Check if you correctly installed the plugins. You should find TurboReg and StackReg in the Fiji Plugins Menu. MultiStackReg should be in Plugins > Registration. If you can't find the plugins there, the installation didn't work. To install the plugins correctly, download them from the links in Requirements and decompress. Then go to Fiji > Plugins > Install Plugin... and choose the corresponding .jar file of the plugin. Restart Fiji to see if the plugin was installed.

Try to install StackReg from: https://sites.imagej.net/BIG-EPFL/plugins/

Make sure you created a mask (*_mask.tif) for the selected image (*_filter.tif) that is in the same folder. If the mask is missing an Error message will be shown. You can create a mask by choosing ""Select specific CytoSeg step" > "Redraw mask".

Move the Fiji application into the Applications folder.

First, make sure that you have the following Fiji settings:

• white as Foreground and black as Background (Edit > Options > Colors...)
• set a tick for "Black Background" (Binary > Options)

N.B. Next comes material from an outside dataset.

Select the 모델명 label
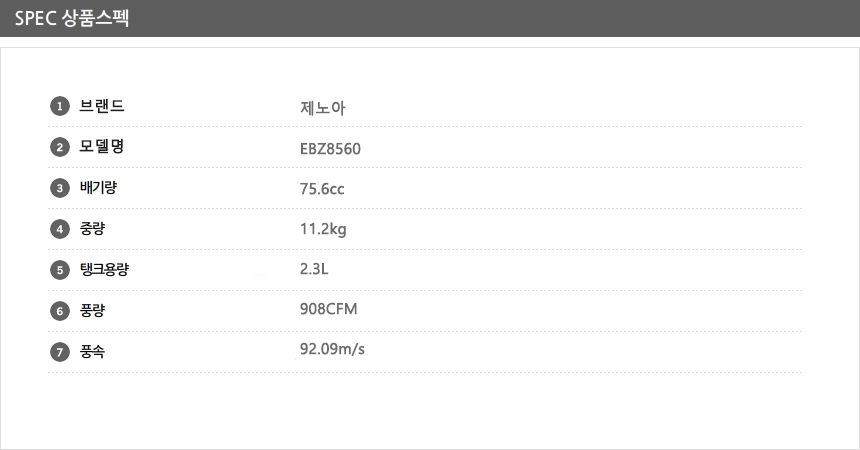This screenshot has width=860, height=450. click(102, 148)
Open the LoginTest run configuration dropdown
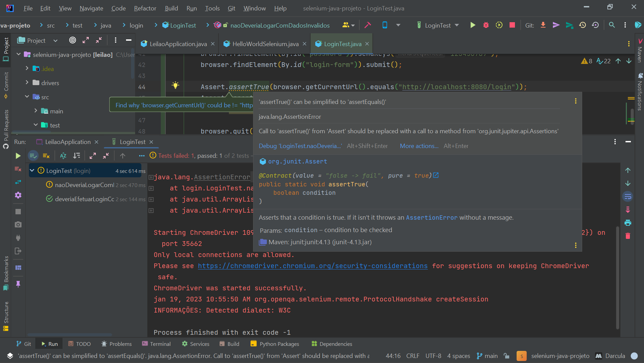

Furthermore, you have to enable the "Mean" in the Measurement settings (Analyze > Set Measurements...).

Check if you have all necessary Python modules installed. To do so, open Python in the terminal and try to import the modules. Install the modules Python cannot import using pip, etc.

MacOS/Linux: Open the terminal and type:

foo@bar:~$ python
>>> import numpy
>>> import matplotlib
>>> import PIL
>>> import networkx
>>> import scipy
>>> import pandas
>>> import skimage
>>> import packaging
>>> import tkinter
>>> import shapely
>>> exit()

Windows: Open the CMD (type CMD in search box) and type your Python path:

foo@bar> C:\Windows\py.exe 
>>> import numpy
>>> import matplotlib
>>> import PIL
>>> import networkx
>>> import scipy
>>> import pandas
>>> import skimage
>>> import packaging
>>> import tkinter
>>> import shapely
>>> exit()